During the fifties, the late-night talk show brought stand-up to a wider public, as Lenny Bruce, Jonathan Winters, and Mort Sahl attacked conformity and staged a comedy rebellion in coffeehouses. From the part that comedy in the Civil Rights movement and the social upheaval of the late sixties to the very first comedy clubs of the seventies as well as the cocaine fueled comedy boom of the eighties, “The Comedians” culminates with a new era of media-driven celebrity during the 21st century.

Readers like this book because no matter how much they knew about a certain comic, they still came away learning something about them. It is an informative and imperative read for anybody that is interested in entertainment and show business. This is an exhaustive, scholarly yet entertaining study of this unique creative art form. Kliph is a true student of the craft and this book is no fluff piece, with plenty of grit to it.

“We Had a Little Real Estate Problem: The Unheralded Story of Native Americans and Comedy” is a non-fiction book that was released in the year 2021. The title comes from one of the most reliable jokes that Charlie Hill had in his routine. It was about his people being from Wisconsin, but originally they were from New York. They had a little real estate problem is all.

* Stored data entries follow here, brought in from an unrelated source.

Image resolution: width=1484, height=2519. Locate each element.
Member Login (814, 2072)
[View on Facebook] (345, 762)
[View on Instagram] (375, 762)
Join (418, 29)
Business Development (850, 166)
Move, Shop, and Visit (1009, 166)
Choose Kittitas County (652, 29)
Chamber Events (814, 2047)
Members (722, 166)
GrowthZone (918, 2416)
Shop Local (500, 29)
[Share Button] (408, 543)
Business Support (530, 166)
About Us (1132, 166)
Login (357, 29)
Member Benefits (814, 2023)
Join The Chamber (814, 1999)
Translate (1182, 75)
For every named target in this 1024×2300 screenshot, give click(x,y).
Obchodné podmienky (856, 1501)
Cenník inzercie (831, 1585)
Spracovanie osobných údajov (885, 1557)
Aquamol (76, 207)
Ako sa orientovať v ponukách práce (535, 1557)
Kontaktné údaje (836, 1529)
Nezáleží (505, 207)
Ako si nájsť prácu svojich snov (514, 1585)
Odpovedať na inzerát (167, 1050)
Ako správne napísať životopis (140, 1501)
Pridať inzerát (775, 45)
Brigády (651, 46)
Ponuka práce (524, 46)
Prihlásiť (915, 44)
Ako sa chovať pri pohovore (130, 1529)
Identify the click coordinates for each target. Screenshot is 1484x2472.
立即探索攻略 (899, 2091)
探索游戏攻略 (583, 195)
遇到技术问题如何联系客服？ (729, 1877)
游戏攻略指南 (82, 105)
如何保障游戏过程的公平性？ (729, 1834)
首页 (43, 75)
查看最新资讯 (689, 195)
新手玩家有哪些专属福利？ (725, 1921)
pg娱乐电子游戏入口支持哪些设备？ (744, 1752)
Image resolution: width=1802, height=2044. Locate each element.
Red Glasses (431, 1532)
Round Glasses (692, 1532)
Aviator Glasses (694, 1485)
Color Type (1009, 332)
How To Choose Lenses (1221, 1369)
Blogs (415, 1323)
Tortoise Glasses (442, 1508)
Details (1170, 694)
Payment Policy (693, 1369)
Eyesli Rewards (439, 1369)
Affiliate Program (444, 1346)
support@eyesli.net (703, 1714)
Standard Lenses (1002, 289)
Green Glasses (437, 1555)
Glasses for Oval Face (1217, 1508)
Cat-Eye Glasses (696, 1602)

Kliph focuses on one of comedy’s most significant and little known stories: how, despite getting denied representation in the entertainment industry, Native Americans have still advanced and influenced the art form.

The account starts during the late 1880s, when Native Americans were forced touring in the wild west shows as an alternative to going to prison. One comedian described it as if some Guantanamo detainee had to appear on X-Factor, all of a sudden. It’s followed by a detailed look at the work and life of seminal figures like Cherokee humorist Will Rogers and Charlie Hill, who during the seventies was the first Native American comedian to appear on The Tonight Show.

Also getting profiled are many contemporary comedians, like a social worker from the Red Lake Nation that drives five hours to the nearest comedy club to pursue his standup dreams, named Jonny Roberts. The 1491s, a sketch troupe whose satire is crushing stereotypes to critical acclaim. And a Kiowa-Apache comic Adrianne Chalepah, who formed the touring group called the Native Ladies of Comedy.

Featuring dozens of original interviews and the exhaustive research which is Kliph’s trademark, this is a powerful tribute to a neglected legacy.